‘Hi, sugar,’ he said. ‘What beautiful eyes you have.’
Angela gave a snort.
Genevieve frowned. Sugar? Ig hadn’t said that in rehearsal. ‘Introduce yourself,’ she hissed.
‘My name’s Nick Gillespie,’ Ig said, in a strange growling voice. ‘Give us a beer, love.’
There was another snort from Angela. Even Nick was grinning. Celia, however, wasn’t. She didn’t seem to be finding it funny at all. She seemed to be clutching her stomach as much as Ig had been, and Victoria now was. As if in sympathy, Genevieve’s stomach gave a sudden cramp.
Ig and Lindy continued with their lines. They’d all grown up hearing how their parents had met.
‘I’m lost, love,’ Ig growled. ‘Can you help me?’
‘Sure, I can draw you a map,’ Lindy said, her accent now more Irish than English.
‘That’d be beaut,’ Ig said, still in the strangely deep voice. ‘Did I tell you how beautiful your eyes are?’
Genevieve looked out at their audience again, expecting to see her parents laughing. Perhaps even staring affectionately at each other. Instead, they just looked sweaty and uncomfortable. Celia appeared to be in real pain. As Genevieve watched, she stood up, swaying slightly.
‘Can you all please excuse me for a moment?’ She walked quickly into the house.
Seconds later, Angela stood up too. ‘Sorry,’ she said. ‘Could you please wait for me?’
Celia didn’t come back. Angela came back briefly, just as Nick left. When he returned, Angela left again. They all kept apologising. Genevieve felt another cramp in her stomach. She looked over at Victoria. She looked terrible. So did Lindy. She’d taken off the black wig and was bathed in sweat.
‘Is it just me,’ Lindy said, ‘or do you feel as if you —’
She didn’t get a chance to finish. Beside her, Ig threw off the hat, ran to the edge of the verandah and was violently sick. Two minutes later, on the other side of the verandah, so was Lindy. Victoria made it as far as the sink in the laundry. They could hear her retching.
The performance was abandoned. There was no one left to perform it or watch it. They were all too busy taking turns in the bathrooms.
Two hours later, during a brief respite from her own violent cramps, Angela worked out what had happened. Food poisoning. The prawns were most likely to blame. Genevieve had talked her through their shopping trip to Port Augusta. It seemed that she had bought the prawns first and left them in the boot of the car while they did the rest of the shopping, in thirty-eight degrees. The prawns went back into the fridge when they got home, but it was too late.

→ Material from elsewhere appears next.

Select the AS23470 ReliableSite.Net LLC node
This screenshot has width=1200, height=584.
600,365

The rot had literally started. The prawns were so smothered in Marie Rose sauce they hadn’t noticed any difference in the taste.
They were all sick for the next two days. Any plans to go for post-Christmas walks, drives, even camping overnight, were cancelled. The heatwave continued. There were daily fire risk warnings, reports of blazes in the nearby Flinders Ranges National Park.

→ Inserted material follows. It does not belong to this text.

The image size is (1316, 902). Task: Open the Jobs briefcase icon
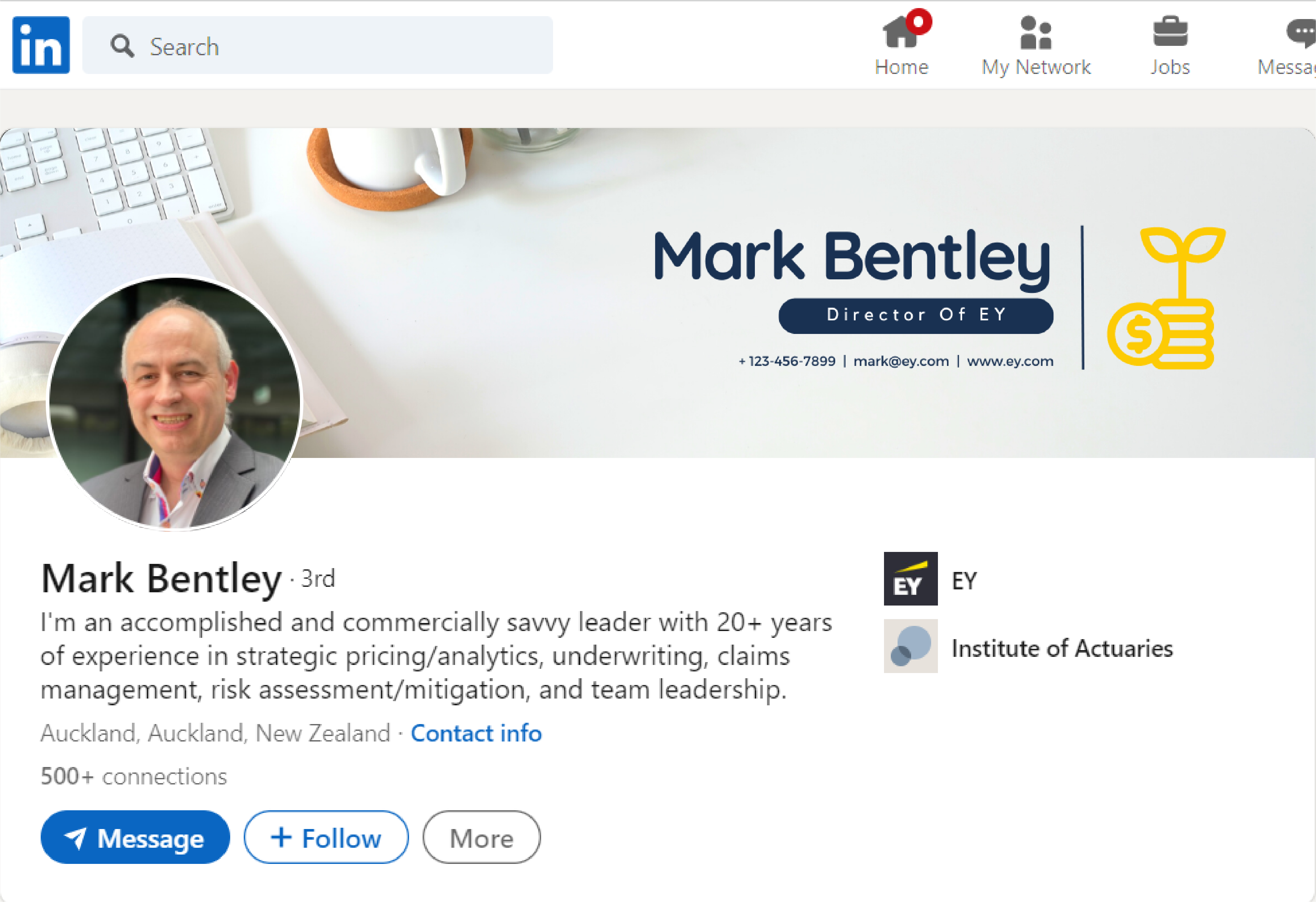1170,32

By the morning of the third day, the Gillespies were finally recovering, able to eat small bits of toast. Celia, however, seemed just as bad, if not worse. She was still unable to keep anything down. She was only able to take sips of water. She seemed to be sleeping all the time.

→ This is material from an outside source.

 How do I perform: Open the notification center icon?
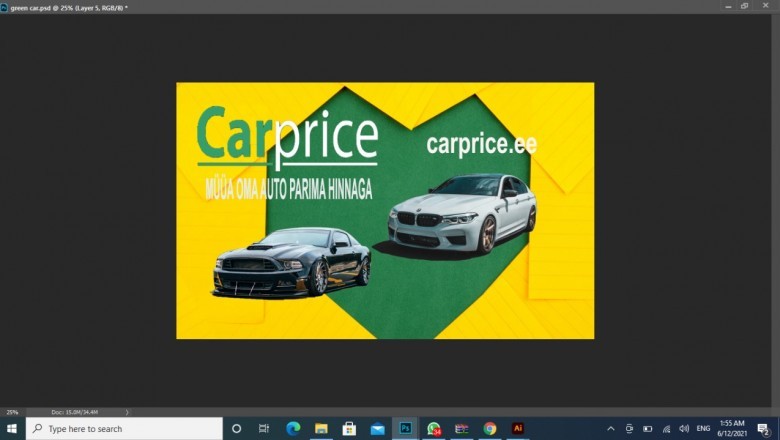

Now over the worst of her own cramps, Angela rang the hospital for advice. Within an hour she was driving Celia into Hawker. She was back four hours later, on her own. Celia had been admitted. She was severely dehydrated, the doctor had said. He agreed it sounded like the prawns were to blame. Most likely a bug called Vibrio parahaemolyticus, he said. Bad enough for healthy people like the Gillepsies, but dangerous in elderly people, children, pregnant women. Ig was recovering quickly, Angela had been glad to tell him. But she’d been right to bring Celia in.
When Angela got back to Errigal, she reported that Celia had already started to look brighter. She was in a ward with two other women, both of whom she knew from her years of visiting the area. She’d be there for at least three days, the doctor thought. Possibly longer, depending on how she responded.
Angela didn’t say she thought Celia seemed happier in the hospital than she had been with them. She also didn’t say that she felt the same way.
Two nights before New Year’s Eve, the weather finally broke in one wild storm. The signs were there from early morning, the sky an ominous deep red. Huge billowing clouds came into view throughout the day, increasing in depth and size, shifting shades from grey to black. Even after all these years Angela still marvelled at the build-up to an outback storm. Nick checked the generator. During the last big storm, the whole town of Hawker had lost power for nearly twenty-four hours.
Celia was back home again. One or two of the Gillespies had been in to Hawker to visit her every day. Angela had brought her home again that afternoon. Celia was still frail, but there was no mistaking her much improved mood. She’d clearly loved all the attention in hospital.
They gathered on the front verandah to watch the storm hit. It was a spectacular show, a huge sky of black clouds split by sheets of lightning, the air echoing with the thunder, and then the rain: a great onslaught of water. Ig ran out into it, as he always did during storms, leaping and jumping, holding his face up to the sky. He was drenched in seconds. The girls joined him, standing out in the downpour, their arms outstretched.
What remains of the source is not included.